Philbrick knows exactly what he is doing by starting the Battle of Bunker Hill on P. 208. Once he gets there, his narrative never leaves the desperate fighters on both sides. As he showed in his books In the Heart of the Sea and Mayflower, history is best told through the words and deeds of the people who lived it.
Philbrick skillfully describes the April 1775 skirmishes at Lexington and Concord, regarding them as important but not pivotal. There remained a chance war would not follow these impromptu encounters between militiamen and Redcoats. His subtitle—A City, a Siege, a Revolution—discloses his intent: British-occupied Boston, seething with rebellion, is where it all begins, from Stamp Act defiance through the Boston Massacre and Tea Party. If the Revolution were to end in Boston, how and where could it begin anew?
The answer came on June 17, 1775, in the Battle of Bunker Hill on Charlestown Heights. (Though most of the fighting was on adjacent Breed’s Hill, Bunker Hill became the battlefield’s lasting name.) Up those steep and rocky slopes marched some 2,200 British regulars, expecting to crush the rebels. Leading the British assault was Maj. Gen. William Howe, a master tactician. In ragged array along the crest were about 1,500 Americans under command of three officers with three battle plans. At the end of a long and bloody day the Americans, running out of ammunition, would retreat. But behind them lay 1,054 dead or wounded British soldiers. “The success,” Howe later wrote, “is too dearly bought.”
The hero of the book is Dr. Joseph Warren, a Boston physician who was president of the Massachusetts Provincial Congress. Philbrick hails Warren as the true architect and leader of the Revolution, rather than “Samuel Adams and his junta.” Warren held the rank of major general, but on the day of battle he chose to be a foot soldier. He borrowed a musket and headed for the sound of guns “to give what assistance I can, and to let these damn rascals see that the Yankees will fight.” He would be one of the 115 Americans whose bodies lay amid the carnage.

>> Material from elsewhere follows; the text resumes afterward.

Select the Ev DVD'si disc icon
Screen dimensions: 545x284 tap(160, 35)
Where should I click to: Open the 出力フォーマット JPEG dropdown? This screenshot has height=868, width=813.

Philbrick, no fan of George Washington, suggests that had Warren survived, he might have become the nation’s first president. That destiny was far in the future for Washington, who learned about Bunker Hill as he headed to Cambridge to assume command of the Continental Army. He asked the messenger whether “the provincials stood the British fire.” Told they had, Washington replied, “Then the liberties of our country are safe.